§ HOW TO COMPLETE THIS TASK
For the word "computer", return each line of the data in which it occurs.

[DATA FOR THIS EXERCISE Boundary: Start]

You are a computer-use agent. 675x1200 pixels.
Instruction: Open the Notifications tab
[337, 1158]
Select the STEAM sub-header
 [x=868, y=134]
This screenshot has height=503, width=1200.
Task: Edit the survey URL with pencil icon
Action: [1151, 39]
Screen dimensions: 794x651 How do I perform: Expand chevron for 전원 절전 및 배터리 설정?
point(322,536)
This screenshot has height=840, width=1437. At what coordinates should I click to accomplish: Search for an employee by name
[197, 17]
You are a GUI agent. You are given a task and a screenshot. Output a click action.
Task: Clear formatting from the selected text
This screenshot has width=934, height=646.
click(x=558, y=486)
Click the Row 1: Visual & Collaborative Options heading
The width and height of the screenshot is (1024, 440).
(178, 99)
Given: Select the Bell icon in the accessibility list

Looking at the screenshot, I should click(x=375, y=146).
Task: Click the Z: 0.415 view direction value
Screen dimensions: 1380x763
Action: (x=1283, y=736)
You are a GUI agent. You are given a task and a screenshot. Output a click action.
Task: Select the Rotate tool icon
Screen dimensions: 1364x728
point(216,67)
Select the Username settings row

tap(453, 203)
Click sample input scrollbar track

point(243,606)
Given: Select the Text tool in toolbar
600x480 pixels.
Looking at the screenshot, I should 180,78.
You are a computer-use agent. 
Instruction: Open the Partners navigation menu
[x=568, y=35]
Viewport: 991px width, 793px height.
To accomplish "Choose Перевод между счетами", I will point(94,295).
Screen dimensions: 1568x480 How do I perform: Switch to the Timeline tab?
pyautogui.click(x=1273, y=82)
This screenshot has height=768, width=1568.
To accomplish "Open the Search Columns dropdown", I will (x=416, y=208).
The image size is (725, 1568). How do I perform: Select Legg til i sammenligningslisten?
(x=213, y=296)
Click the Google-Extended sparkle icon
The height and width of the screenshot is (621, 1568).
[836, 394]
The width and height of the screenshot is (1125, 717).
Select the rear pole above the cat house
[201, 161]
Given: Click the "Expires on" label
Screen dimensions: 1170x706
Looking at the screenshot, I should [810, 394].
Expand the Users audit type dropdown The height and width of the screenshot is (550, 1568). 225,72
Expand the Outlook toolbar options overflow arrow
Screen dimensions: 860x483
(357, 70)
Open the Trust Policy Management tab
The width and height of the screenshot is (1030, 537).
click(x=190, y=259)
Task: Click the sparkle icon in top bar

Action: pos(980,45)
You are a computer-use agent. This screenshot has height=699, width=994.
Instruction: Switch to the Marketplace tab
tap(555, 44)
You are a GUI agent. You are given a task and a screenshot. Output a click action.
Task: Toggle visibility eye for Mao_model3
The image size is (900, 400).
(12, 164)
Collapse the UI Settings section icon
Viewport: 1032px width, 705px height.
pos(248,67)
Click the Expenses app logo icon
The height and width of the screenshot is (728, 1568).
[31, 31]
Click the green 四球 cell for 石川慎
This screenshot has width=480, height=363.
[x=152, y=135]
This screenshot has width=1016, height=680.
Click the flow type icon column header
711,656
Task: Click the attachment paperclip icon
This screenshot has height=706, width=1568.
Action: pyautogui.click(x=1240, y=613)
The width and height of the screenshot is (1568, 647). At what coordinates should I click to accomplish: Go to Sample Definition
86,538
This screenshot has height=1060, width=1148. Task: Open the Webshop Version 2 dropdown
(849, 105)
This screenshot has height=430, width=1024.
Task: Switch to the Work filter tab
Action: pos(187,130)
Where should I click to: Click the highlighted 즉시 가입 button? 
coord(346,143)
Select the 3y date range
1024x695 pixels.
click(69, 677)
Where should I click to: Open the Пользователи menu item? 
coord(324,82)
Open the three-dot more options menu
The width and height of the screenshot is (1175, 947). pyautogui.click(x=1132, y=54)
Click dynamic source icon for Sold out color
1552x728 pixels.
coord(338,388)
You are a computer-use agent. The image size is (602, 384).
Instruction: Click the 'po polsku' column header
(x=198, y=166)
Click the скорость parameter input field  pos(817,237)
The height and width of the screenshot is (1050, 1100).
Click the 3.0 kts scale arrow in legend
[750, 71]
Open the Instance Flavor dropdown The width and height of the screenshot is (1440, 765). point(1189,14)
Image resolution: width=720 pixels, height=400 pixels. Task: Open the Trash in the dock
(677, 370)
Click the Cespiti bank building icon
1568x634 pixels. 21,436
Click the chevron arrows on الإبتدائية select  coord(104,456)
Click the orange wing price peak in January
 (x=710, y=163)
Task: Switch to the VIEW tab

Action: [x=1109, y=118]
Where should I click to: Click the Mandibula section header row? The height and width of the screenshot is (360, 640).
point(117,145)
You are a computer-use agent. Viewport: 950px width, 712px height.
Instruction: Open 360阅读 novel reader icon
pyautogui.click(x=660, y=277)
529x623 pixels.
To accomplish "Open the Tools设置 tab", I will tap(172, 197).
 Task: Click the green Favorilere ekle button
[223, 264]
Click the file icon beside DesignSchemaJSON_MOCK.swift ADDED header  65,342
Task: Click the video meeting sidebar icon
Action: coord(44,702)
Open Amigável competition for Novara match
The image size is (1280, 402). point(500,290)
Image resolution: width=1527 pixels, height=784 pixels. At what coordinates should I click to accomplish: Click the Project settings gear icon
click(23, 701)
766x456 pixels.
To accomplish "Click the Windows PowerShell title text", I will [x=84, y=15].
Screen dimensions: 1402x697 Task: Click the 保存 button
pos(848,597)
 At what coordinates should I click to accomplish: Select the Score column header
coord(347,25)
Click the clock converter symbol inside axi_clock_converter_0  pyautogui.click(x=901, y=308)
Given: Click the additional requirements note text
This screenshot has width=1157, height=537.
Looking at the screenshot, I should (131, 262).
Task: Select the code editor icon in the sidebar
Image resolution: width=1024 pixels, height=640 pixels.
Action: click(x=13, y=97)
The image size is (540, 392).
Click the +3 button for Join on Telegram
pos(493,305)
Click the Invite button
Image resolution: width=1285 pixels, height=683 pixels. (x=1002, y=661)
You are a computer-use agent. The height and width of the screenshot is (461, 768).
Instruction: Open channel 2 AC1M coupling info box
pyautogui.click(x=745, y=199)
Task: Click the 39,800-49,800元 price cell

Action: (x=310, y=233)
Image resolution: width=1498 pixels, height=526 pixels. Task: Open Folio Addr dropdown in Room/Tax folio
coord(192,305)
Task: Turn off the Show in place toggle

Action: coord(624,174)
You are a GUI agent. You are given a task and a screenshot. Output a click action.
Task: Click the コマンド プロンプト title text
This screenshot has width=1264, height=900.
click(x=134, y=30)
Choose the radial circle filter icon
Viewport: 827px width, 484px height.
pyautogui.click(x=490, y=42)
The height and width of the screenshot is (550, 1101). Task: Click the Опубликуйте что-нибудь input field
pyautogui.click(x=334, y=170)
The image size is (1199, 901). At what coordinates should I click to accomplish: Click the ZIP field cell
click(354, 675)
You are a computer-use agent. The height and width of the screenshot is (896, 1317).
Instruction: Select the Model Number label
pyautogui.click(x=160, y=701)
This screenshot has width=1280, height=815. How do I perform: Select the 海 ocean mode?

[DATA FOR THIS EXERCISE Boundary: End]

§ ANSWER FOR THE TASK
You are a computer-use agent. 675x1200 pixels.
You are a computer-use agent. 
You are a computer-use agent. This screenshot has height=699, width=994.
You are a computer-use agent. The image size is (602, 384).
You are a computer-use agent. Viewport: 950px width, 712px height.
You are a computer-use agent. The height and width of the screenshot is (461, 768).
You are a computer-use agent. The height and width of the screenshot is (896, 1317).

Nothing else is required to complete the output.